Repeat the whole listing below, word for word.

** Material provided **
——

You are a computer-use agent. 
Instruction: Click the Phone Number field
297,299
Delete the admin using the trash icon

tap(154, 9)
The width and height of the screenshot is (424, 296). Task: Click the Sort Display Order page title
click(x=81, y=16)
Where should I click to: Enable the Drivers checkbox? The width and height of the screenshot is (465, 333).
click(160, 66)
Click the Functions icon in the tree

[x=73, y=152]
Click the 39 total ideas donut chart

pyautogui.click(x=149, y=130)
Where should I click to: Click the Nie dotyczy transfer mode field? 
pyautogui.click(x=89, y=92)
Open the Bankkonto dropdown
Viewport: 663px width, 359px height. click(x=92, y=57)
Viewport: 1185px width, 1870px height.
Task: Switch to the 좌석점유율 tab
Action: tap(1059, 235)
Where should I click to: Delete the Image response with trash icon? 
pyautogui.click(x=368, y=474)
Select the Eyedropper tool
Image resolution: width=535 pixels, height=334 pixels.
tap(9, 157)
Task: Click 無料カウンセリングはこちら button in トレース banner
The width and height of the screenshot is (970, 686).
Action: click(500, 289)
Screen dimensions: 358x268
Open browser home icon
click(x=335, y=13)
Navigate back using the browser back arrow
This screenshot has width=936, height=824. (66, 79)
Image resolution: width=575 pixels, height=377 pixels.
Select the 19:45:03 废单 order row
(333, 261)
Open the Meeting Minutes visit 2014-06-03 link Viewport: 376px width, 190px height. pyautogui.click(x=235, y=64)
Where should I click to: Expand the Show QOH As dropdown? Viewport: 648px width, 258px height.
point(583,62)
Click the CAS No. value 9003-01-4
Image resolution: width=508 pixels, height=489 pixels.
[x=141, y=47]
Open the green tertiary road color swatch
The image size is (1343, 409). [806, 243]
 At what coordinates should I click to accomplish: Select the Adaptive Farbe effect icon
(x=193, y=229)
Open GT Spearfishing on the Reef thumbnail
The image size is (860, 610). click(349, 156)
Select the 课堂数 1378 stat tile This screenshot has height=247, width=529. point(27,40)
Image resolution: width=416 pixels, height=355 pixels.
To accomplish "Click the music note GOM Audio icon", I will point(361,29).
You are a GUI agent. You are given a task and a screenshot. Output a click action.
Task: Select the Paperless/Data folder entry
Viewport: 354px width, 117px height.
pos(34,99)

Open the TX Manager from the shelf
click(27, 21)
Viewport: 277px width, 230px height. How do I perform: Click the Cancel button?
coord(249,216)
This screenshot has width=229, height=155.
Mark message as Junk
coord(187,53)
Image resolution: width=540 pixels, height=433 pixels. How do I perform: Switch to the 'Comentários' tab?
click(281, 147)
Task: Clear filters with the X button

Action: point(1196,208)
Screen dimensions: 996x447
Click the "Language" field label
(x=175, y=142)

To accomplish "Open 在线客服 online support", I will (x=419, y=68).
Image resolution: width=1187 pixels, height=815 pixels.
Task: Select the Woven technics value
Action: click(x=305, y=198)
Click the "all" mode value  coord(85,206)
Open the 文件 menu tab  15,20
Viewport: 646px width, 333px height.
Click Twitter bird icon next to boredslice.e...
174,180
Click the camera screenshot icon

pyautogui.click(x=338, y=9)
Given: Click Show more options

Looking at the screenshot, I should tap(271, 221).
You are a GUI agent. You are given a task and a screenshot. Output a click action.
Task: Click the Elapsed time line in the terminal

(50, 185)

——

** Problem solution **
You are a computer-use agent. 
Instruction: Click the Phone Number field
297,299
Delete the admin using the trash icon

tap(154, 9)
The width and height of the screenshot is (424, 296). Task: Click the Sort Display Order page title
click(x=81, y=16)
Where should I click to: Enable the Drivers checkbox? The width and height of the screenshot is (465, 333).
click(160, 66)
Click the Functions icon in the tree

[x=73, y=152]
Click the 39 total ideas donut chart

pyautogui.click(x=149, y=130)
Where should I click to: Click the Nie dotyczy transfer mode field? 
pyautogui.click(x=89, y=92)
Open the Bankkonto dropdown
Viewport: 663px width, 359px height. click(x=92, y=57)
Viewport: 1185px width, 1870px height.
Task: Switch to the 좌석점유율 tab
Action: tap(1059, 235)
Where should I click to: Delete the Image response with trash icon? 
pyautogui.click(x=368, y=474)
Select the Eyedropper tool
Image resolution: width=535 pixels, height=334 pixels.
tap(9, 157)
Task: Click 無料カウンセリングはこちら button in トレース banner
The width and height of the screenshot is (970, 686).
Action: click(500, 289)
Screen dimensions: 358x268
Open browser home icon
click(x=335, y=13)
Navigate back using the browser back arrow
This screenshot has width=936, height=824. (66, 79)
Image resolution: width=575 pixels, height=377 pixels.
Select the 19:45:03 废单 order row
(333, 261)
Open the Meeting Minutes visit 2014-06-03 link Viewport: 376px width, 190px height. pyautogui.click(x=235, y=64)
Where should I click to: Expand the Show QOH As dropdown? Viewport: 648px width, 258px height.
point(583,62)
Click the CAS No. value 9003-01-4
Image resolution: width=508 pixels, height=489 pixels.
[x=141, y=47]
Open the green tertiary road color swatch
The image size is (1343, 409). [806, 243]
 At what coordinates should I click to accomplish: Select the Adaptive Farbe effect icon
(x=193, y=229)
Open GT Spearfishing on the Reef thumbnail
The image size is (860, 610). click(349, 156)
Select the 课堂数 1378 stat tile This screenshot has height=247, width=529. point(27,40)
Image resolution: width=416 pixels, height=355 pixels.
To accomplish "Click the music note GOM Audio icon", I will point(361,29).
You are a GUI agent. You are given a task and a screenshot. Output a click action.
Task: Select the Paperless/Data folder entry
Viewport: 354px width, 117px height.
pos(34,99)

Open the TX Manager from the shelf
click(27, 21)
Viewport: 277px width, 230px height. How do I perform: Click the Cancel button?
coord(249,216)
This screenshot has width=229, height=155.
Mark message as Junk
coord(187,53)
Image resolution: width=540 pixels, height=433 pixels. How do I perform: Switch to the 'Comentários' tab?
click(281, 147)
Task: Clear filters with the X button

Action: point(1196,208)
Screen dimensions: 996x447
Click the "Language" field label
(x=175, y=142)

To accomplish "Open 在线客服 online support", I will (x=419, y=68).
Image resolution: width=1187 pixels, height=815 pixels.
Task: Select the Woven technics value
Action: click(x=305, y=198)
Click the "all" mode value  coord(85,206)
Open the 文件 menu tab  15,20
Viewport: 646px width, 333px height.
Click Twitter bird icon next to boredslice.e...
174,180
Click the camera screenshot icon

pyautogui.click(x=338, y=9)
Given: Click Show more options

Looking at the screenshot, I should tap(271, 221).
You are a GUI agent. You are given a task and a screenshot. Output a click action.
Task: Click the Elapsed time line in the terminal

(50, 185)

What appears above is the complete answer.